What’s the difference? Portals are designed to support user interaction with a company’s own services/products. What’s behind the super-app concept is the theory that by expanding the portal to supply access to other services and sites, the portal becomes more valuable and the customer is encouraged to use it, thus increasing engagement with the portal provider.

The first and most obvious question about the viability of the super-app opportunity for network operators is whether “increasing engagement” is useful. If you’re a Google or a Meta or a Microsoft, it’s easy to see how being a window into your customer’s world would give you a competitive advantage. Knowing what a user is doing online is inherently valuable, after all, providing that you can leverage that knowledge, which all OTTs are surely able to do. But what about operators?

There is considerable regulatory and consumer concern about having an ISP “see” traffic. Many worry to the extent that they’ll use a different DNS service just so that the operator can’t see their requests for website IP address access. People use VPNs to hide their traffic. Given that, would they accept an operator’s portal? How long do you think it would take for someone to publish a story about the risk to privacy?
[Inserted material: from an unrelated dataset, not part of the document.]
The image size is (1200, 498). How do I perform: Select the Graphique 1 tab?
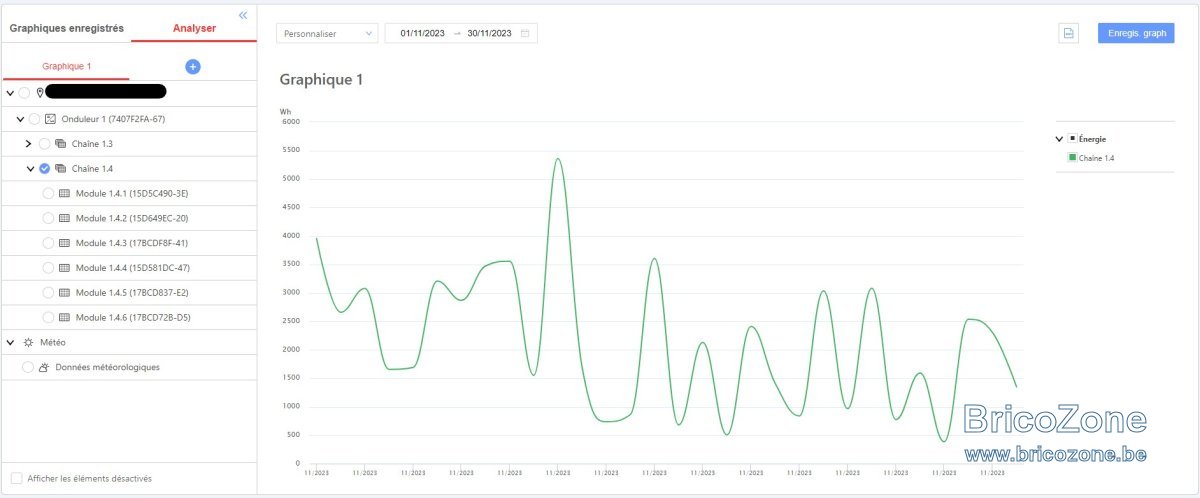(x=66, y=66)
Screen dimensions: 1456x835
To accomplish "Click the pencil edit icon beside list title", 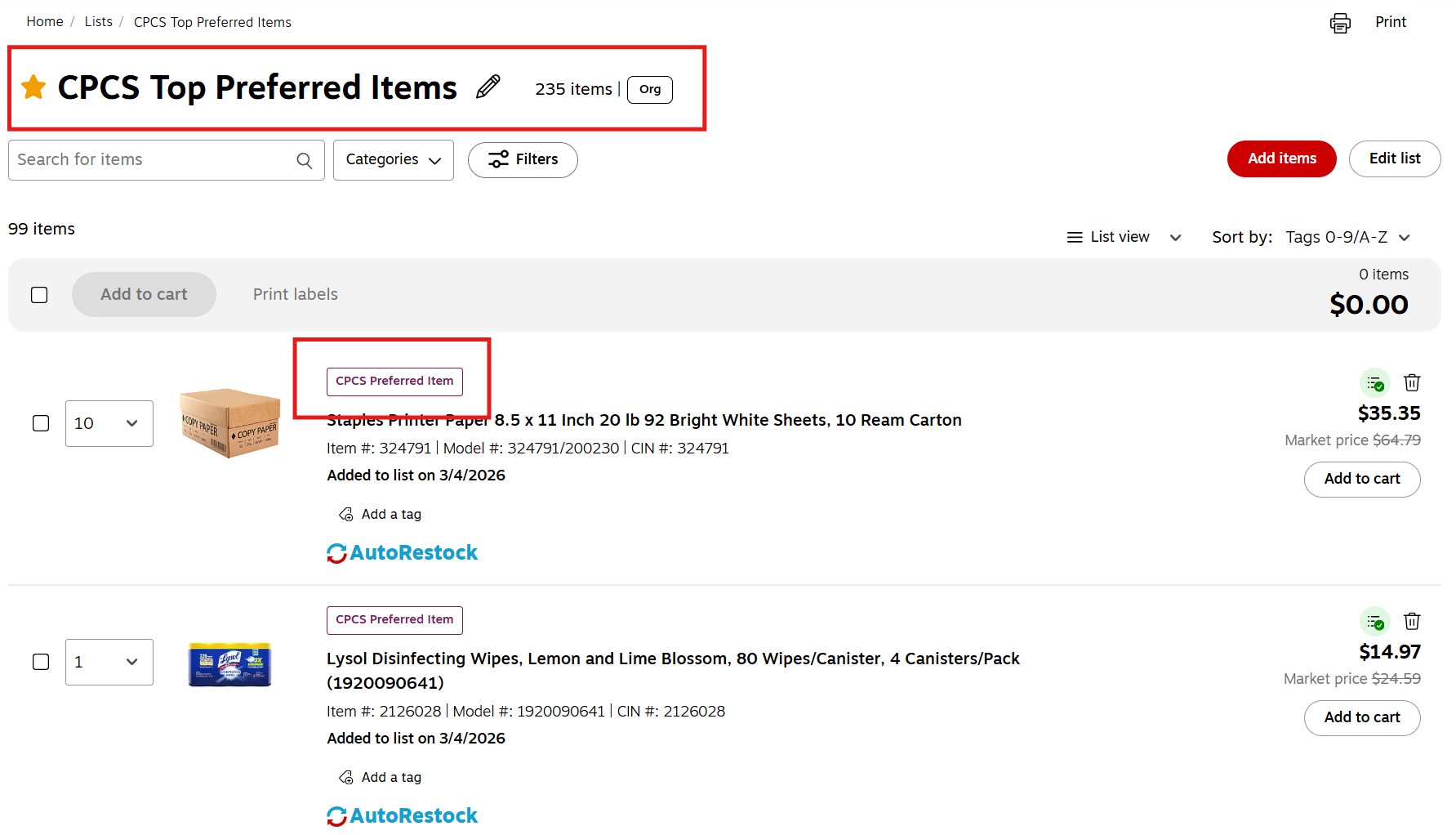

This doesn’t mean that a super-app strategy would be bad, though, just that it might be harder for a network operator to make it good. If OTTs have it easier, that would mean that competing with them to create a super-app would be an uphill fight, unless there was something an operator could leverage. Is there? To answer that, look at the cable players like Comcast.

Comcast has a sort-of-super-app already. It has an ecosystem of services built around the video Xfinity property. It adds security and other optional features too. Clearly an ISP can be a super-app player, but most operators don’t have a strong video story to build on/around. In the US, AT&T tried and ended up spinning out its content stuff. Verizon never really tried, though it did resell streaming video. There may be a signal here; cable companies (because they were originally built on video and evolved to broadband) have an easier super-app play than telcos, because they really started with broadband. The implication is that if you aren’t a content player out of the box, you have little chance of buying or building yourself into the space.

Could security be a play? Certainly in the business space, but operator attempts to sell consumer security services have met with only limited success. There are some indications that today’s ransomware world could introduce an opportunity, but how would the operator really play in ransomware detection? That would almost surely mean getting into the secure email business, which is another space that’s seen only limited successes.

Home monitoring was another initiative that some operators tried, but here again the service has had only limited traction. The problem with monitoring is that there’s installation involved, and most operators have a higher unit cost of outside support labor than competing security companies. Could operators send the consumer something for self-install? Again, there are already players who do that, including both Amazon and Google.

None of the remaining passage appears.